An den zwei folgenden Tagen, die ich mit Spaziergängen durch die Stadt und Besuchen verbracht, war namentlich die Behausung des einzigen in der Stadt verbliebenen Consuls, Ritter von Schulz, der Ort, wo ich interessante Bekanntschaften machen und deutsche Landsleute treffen konnte. Ritter von Schulz ist eigentlich österreichischer Consul, aber er hat auch die deutschen Reichsbürger und andere Fremde unter seinen Schutz genommen, als das übrige Consularcorps sich nach auswärts verzog. Auf dem Balcon seines Hauses hatte man die Donau, und zwar einen Landungsplatz vor sich – keine Festungswerke hemmten an dieser Stelle den Ausblick – und gegenüber das amphitheatralische Kalafat, dessen Batterien jeden Augenblick unsere Kaffeegesellschaft in corpore nach dem Schattenreich expediren konnten.

So war denn der vortreffliche Kaffee, den uns Herr von Schulz serviren ließ, buchstäblich „unter der Kanone“ trotz aller guten Eigenschaften.
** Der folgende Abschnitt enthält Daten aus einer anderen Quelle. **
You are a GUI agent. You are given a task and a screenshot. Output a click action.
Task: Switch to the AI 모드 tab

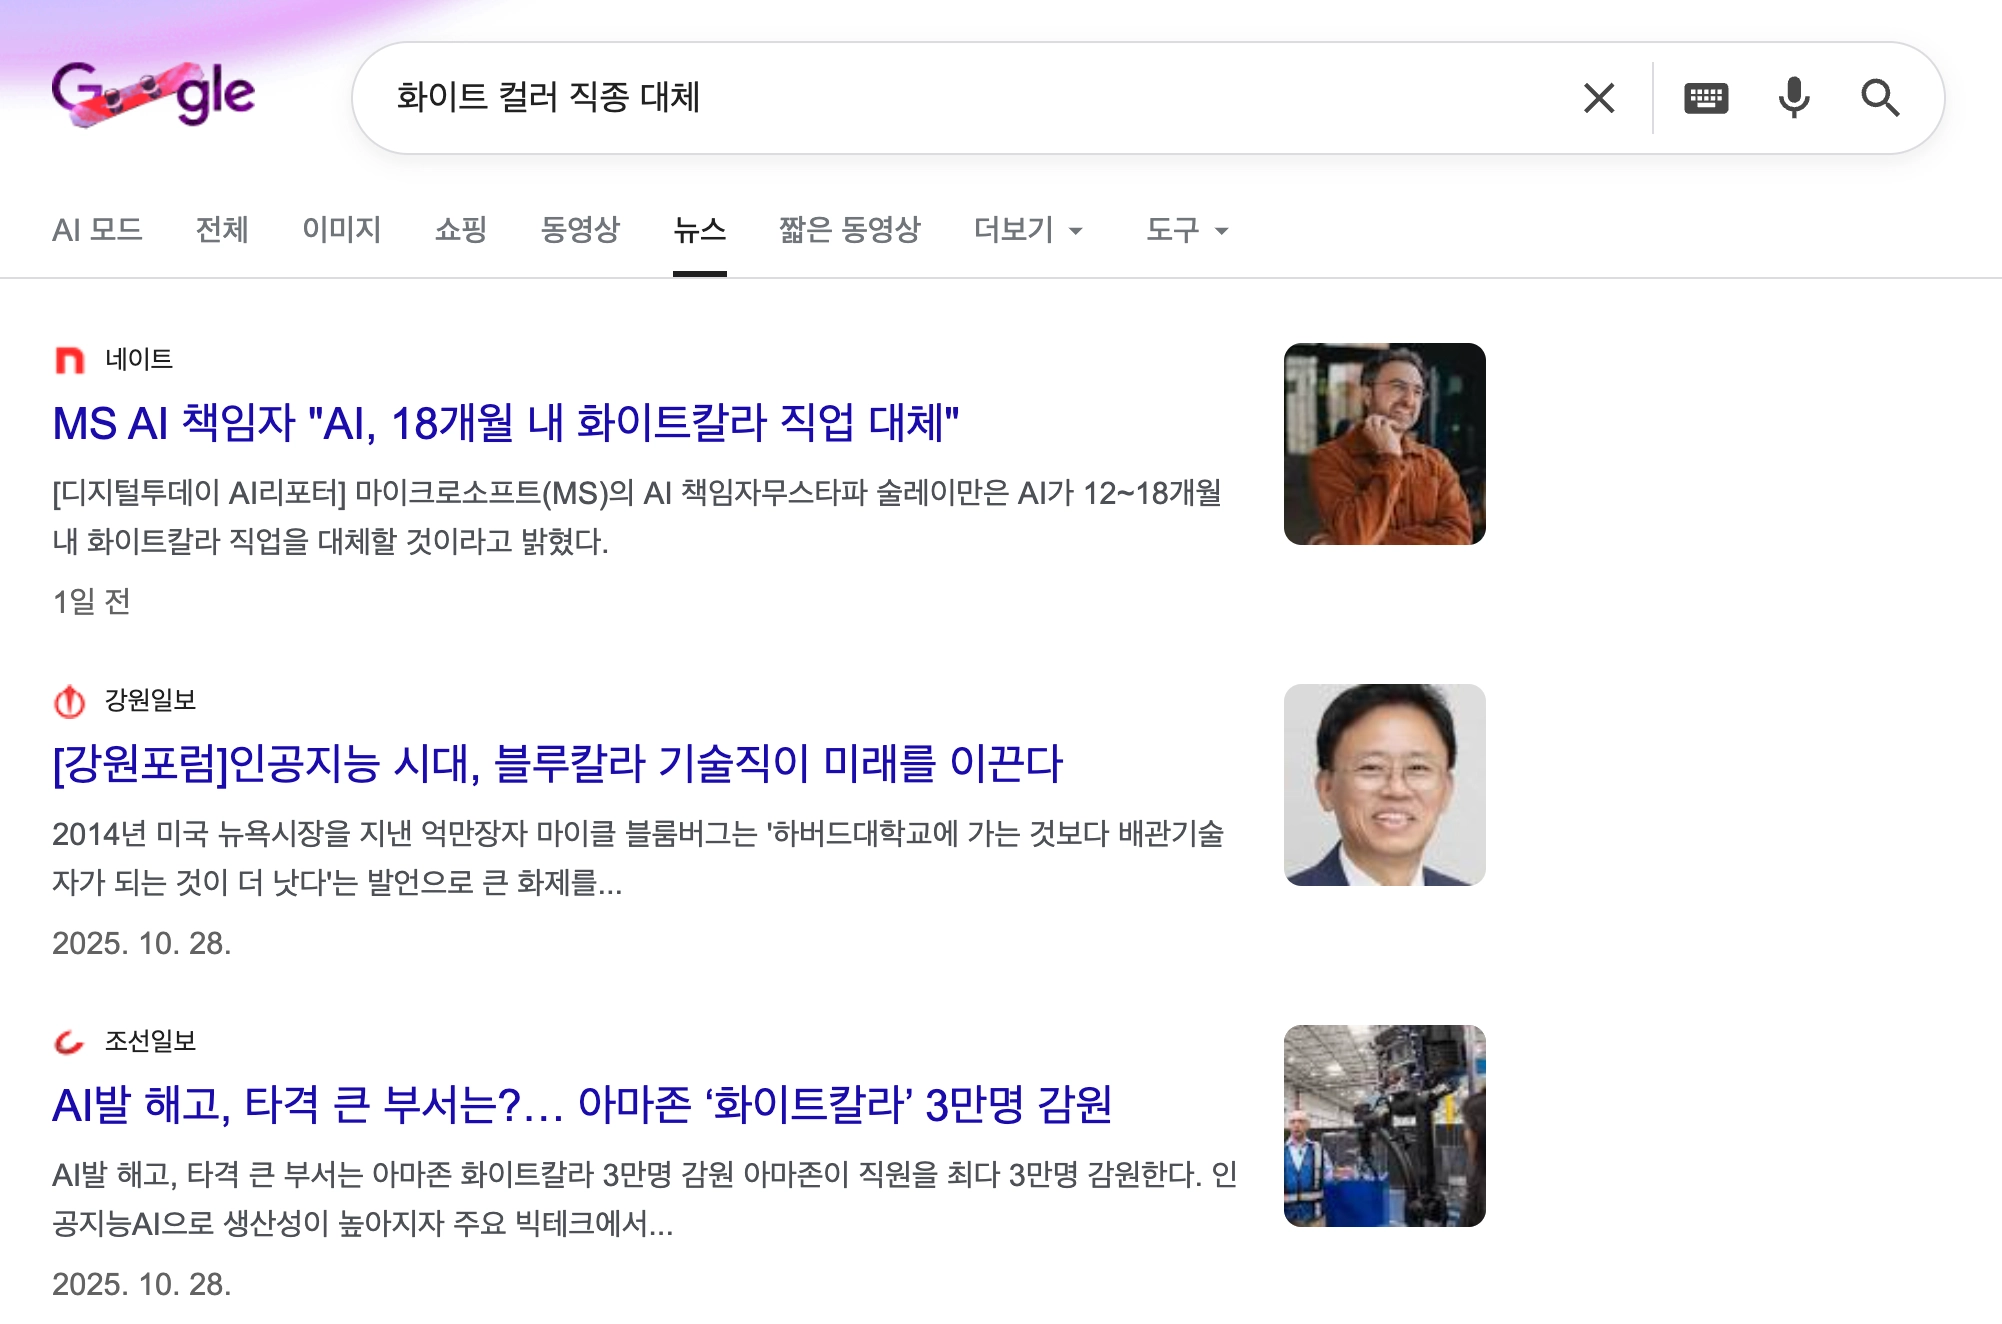click(97, 230)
Mit der herzlichsten, fast kindlichen Gutmüthigkeit und Liebenswürdigkeit verbindet Consul von Schulz den erprobtesten Mannesmuth.

„Soll ich meine Fahne im Stiche lassen?“ sagte er, fast beleidigt, als ich ihn fragte, ob er nicht ein sichereres Quartier aufsuchen wolle. Und er ist in der That nicht vom Posten gewichen, bis sein Haus kurze Zeit nach meiner Abreise wirklich in Trümmer geschossen wurde.

Die Gäste des Consulats waren größtentheils Aerzte, und zwar meist Reichsbürger und Oesterreicher, durchgehends gebildete freundliche Leute. Ich habe mir die Namen Dr. Taussig, Busch und Kronberger notirt. Ein britischer Arzt mit deutschem Namen, Dr. Rain, war sogar aus Melbourne herbeigekommen, um türkische Dienste zu nehmen. Ein sehr ansehnlicher, pathetischer Herr war der türkische Stabsarzt Fano Bey, aus istrianischer Familie stammend und ganz Italiener in Sprache und Wesen. Sehr interessant waren die Aufschlüsse, welche mir der Consul sowie der gelehrte Präsident des Handelsgerichts und der Handelskammer in Widdin, Dilber Effendi, über die Handelsbeziehungen der Donaustädte zu Oesterreich gaben. Das Lob des österreichischen Handelsstandes wurde da nicht gerade gesungen, und ich begriff leicht, wie Engländer und Franzosen statt der Wiener und Brünner Firmen an der Donau Fuß fassen können. Doch ist das ein Capitel, welches seine besondere Erörterung verlangt.

Ich habe das Maß eines kleinen Erinnerungsbildes erreicht und will es nicht überschreiten. Das aber kann ich sagen, daß mir selten eine Truppe, so durch ihre ungezwungene militärische Erscheinung, ihre strenge freiwillige Disciplin und ihr anspruchslos decentes Wesen imponirte, wie die Truppen Osman Paschas in Widdin, namentlich die Araber.

Am Festungsthore von meinen englischen Freunden Fitzgerald und Rain Abschied nehmend, sah ich – es war kurz vor Thorschluß – ein lustiges, behend und fröhlich einherziehendes Trüppchen türkischer Zigeunerinnen, durch den Koran zu tadelloser Reinlichkeit bekehrt, durch die Soldatengruppen dahinschreiten. Die witzigen Mädchen machten im Gehen allerlei Scherze, sodaß selbst die strengen Gesichter der Muselmänner sich aufhellten und die bronzefarbenen Söhne der Wüste lächelten, aber keiner von den Soldaten erlaubte sich eine Freiheit gegen die unvertheidigte Schaar hübscher Arbeiterinnen (denn die türkische Zigeunerin arbeitet auch). Es waren das dieselben Soldaten, welche Nachts die Officiere in Arrest brachten, die gegen das Festungsreglement bis Mitternacht zechten. Solche Disciplin, mit heroischer Tapferkeit geeint, mußte wohl zum Siege des Halbmondes bei Plewna beitragen.

Ungern verließ ich, als die Aufenthaltsfrist abgelaufen war, Widdin, um über Negotin auf österreichischen Boden zurückzukehren. Dank der treuen Begleitung eines Zaptiehs stieß mir kein Abenteuer zu.